> [Work request]
Look through the records below for the line with "The width and height of the screenshot is (2000, 1071).". Return that line and each one after it up to and including the line with "Screen dimensions: 2007x667", exactly.

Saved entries
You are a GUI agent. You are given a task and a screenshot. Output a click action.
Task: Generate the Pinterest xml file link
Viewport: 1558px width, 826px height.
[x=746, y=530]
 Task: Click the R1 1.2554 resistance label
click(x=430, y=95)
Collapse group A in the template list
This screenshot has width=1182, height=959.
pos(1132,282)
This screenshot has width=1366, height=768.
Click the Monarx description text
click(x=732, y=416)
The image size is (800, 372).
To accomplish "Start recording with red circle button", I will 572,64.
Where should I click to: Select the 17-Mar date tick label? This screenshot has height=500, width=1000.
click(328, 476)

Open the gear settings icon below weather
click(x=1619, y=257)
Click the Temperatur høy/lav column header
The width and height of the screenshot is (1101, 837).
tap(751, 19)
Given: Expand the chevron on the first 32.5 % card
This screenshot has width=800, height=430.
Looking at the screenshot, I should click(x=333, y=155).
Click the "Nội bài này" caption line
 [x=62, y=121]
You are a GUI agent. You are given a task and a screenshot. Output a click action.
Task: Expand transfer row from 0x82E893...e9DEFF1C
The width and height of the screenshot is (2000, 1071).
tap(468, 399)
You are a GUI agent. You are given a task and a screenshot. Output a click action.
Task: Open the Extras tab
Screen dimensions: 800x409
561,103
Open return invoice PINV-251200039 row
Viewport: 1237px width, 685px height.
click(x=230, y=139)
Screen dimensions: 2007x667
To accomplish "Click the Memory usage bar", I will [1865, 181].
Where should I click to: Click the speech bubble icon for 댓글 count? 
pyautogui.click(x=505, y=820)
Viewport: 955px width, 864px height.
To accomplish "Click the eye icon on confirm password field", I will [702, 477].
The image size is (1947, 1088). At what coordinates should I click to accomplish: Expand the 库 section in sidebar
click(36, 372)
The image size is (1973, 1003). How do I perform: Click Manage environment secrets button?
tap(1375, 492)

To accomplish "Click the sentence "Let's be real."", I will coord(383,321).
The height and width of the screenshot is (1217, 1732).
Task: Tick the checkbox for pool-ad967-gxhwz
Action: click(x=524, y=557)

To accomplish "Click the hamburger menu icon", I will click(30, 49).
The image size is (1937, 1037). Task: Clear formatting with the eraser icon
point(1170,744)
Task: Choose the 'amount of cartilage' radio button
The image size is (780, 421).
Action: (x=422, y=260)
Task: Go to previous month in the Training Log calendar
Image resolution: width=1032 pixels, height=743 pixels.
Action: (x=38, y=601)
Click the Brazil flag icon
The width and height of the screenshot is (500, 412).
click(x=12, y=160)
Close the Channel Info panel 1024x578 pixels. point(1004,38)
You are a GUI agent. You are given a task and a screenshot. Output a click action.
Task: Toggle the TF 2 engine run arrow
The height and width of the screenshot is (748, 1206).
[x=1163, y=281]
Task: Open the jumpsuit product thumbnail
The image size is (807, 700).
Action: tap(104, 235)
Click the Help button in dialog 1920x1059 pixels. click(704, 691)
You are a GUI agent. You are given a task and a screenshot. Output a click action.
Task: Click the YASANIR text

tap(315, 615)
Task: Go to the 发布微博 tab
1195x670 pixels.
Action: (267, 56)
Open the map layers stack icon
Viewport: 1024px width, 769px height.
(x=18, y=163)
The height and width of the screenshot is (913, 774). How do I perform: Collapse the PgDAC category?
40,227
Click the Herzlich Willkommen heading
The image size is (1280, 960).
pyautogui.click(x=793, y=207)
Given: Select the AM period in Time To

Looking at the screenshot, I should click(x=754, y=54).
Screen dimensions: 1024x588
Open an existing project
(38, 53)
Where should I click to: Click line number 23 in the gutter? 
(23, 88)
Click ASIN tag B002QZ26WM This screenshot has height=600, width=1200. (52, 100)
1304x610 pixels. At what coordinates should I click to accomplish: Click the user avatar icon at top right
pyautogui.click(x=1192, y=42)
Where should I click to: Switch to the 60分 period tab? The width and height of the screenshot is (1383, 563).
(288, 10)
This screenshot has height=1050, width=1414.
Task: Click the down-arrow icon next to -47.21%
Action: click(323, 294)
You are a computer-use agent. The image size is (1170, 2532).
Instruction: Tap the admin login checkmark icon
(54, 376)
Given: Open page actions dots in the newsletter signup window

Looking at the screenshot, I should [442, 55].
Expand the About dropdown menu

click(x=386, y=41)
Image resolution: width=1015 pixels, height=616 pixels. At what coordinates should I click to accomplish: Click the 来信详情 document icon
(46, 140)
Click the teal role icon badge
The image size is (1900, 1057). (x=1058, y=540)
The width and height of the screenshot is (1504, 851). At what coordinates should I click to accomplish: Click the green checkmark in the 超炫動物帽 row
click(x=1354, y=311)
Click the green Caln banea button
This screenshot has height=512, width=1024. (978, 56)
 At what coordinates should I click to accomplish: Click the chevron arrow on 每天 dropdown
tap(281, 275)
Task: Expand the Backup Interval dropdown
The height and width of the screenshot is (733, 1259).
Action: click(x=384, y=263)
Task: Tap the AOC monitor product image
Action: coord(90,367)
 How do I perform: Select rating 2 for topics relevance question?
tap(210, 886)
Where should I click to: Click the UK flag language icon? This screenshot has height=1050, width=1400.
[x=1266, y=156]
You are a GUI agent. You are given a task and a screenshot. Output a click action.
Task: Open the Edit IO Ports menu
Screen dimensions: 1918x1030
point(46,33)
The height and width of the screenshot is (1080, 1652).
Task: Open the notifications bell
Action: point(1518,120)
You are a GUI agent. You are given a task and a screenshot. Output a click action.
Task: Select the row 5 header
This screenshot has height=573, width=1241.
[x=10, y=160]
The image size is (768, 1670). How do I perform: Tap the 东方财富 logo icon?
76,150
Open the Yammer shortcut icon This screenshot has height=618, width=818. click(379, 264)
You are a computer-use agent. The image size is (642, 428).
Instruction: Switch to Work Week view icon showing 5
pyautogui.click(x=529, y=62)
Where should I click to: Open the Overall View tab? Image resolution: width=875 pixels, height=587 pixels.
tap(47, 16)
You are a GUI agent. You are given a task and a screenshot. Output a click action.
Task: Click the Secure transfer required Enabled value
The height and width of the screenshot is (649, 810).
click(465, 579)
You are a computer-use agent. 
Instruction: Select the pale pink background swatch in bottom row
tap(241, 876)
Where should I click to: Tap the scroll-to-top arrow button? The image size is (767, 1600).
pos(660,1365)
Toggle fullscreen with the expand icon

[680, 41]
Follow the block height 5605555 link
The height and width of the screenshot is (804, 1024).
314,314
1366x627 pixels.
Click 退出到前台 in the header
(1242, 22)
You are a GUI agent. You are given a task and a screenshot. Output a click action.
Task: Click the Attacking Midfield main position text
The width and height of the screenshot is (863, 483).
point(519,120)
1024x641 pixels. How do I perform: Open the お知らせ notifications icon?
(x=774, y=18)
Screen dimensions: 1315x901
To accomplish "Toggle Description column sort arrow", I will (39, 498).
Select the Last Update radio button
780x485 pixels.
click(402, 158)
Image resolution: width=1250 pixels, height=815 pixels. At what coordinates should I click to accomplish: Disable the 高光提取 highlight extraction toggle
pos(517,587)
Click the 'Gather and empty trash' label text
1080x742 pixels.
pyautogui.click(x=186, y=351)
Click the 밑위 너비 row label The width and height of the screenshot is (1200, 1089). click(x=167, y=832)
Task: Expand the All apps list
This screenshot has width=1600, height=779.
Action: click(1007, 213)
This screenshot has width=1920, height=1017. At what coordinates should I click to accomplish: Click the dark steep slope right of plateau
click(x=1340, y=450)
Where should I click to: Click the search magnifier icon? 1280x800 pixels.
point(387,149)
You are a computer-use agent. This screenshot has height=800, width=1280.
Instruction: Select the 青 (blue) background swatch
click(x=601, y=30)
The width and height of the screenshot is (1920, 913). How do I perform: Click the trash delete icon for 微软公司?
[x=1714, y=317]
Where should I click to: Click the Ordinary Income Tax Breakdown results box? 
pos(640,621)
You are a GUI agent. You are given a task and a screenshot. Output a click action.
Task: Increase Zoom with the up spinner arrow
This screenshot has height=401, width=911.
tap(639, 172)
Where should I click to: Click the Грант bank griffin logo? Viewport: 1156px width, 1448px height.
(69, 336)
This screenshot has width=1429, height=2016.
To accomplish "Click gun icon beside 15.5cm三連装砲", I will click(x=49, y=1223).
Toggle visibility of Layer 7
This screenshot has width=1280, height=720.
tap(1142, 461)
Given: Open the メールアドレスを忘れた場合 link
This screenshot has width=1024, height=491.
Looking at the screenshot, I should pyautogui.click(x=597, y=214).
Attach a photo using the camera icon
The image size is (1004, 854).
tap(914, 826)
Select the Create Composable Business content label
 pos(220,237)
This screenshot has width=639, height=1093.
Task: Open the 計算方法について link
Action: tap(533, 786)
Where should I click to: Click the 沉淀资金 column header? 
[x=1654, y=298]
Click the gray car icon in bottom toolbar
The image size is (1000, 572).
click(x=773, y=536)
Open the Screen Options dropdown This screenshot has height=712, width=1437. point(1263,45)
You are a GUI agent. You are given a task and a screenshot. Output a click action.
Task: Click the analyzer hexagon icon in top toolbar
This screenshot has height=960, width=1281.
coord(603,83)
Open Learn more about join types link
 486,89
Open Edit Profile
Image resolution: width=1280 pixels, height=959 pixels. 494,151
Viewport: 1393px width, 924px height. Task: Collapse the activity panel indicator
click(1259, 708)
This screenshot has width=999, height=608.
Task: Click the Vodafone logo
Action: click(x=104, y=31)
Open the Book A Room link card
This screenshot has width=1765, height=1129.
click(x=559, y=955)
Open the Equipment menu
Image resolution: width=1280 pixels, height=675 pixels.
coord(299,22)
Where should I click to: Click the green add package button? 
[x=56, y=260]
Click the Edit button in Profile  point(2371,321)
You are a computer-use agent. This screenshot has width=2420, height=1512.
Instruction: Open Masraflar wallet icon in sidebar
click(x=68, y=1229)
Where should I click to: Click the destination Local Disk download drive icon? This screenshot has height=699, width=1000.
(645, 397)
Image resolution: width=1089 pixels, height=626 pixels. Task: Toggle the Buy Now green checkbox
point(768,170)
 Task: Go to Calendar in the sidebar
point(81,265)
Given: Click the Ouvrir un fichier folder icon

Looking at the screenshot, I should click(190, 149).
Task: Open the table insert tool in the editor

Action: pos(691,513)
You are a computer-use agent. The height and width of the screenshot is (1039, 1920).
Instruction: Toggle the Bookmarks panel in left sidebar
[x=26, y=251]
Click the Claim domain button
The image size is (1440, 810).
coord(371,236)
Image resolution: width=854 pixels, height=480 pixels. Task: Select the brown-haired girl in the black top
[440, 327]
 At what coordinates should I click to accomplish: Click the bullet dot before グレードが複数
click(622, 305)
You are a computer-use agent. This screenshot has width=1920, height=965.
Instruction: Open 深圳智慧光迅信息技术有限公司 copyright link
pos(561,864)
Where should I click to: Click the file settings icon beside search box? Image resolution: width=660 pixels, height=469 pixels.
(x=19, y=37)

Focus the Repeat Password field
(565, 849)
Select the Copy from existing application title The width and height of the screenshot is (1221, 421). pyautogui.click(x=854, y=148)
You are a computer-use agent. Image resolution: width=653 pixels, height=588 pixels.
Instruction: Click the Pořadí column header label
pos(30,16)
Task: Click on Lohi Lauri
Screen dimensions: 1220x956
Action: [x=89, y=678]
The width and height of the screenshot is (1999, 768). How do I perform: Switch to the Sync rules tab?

> [Answer to the exercise]
The width and height of the screenshot is (2000, 1071).
tap(468, 399)
You are a GUI agent. You are given a task and a screenshot. Output a click action.
Task: Open the Extras tab
Screen dimensions: 800x409
561,103
Open return invoice PINV-251200039 row
Viewport: 1237px width, 685px height.
click(x=230, y=139)
Screen dimensions: 2007x667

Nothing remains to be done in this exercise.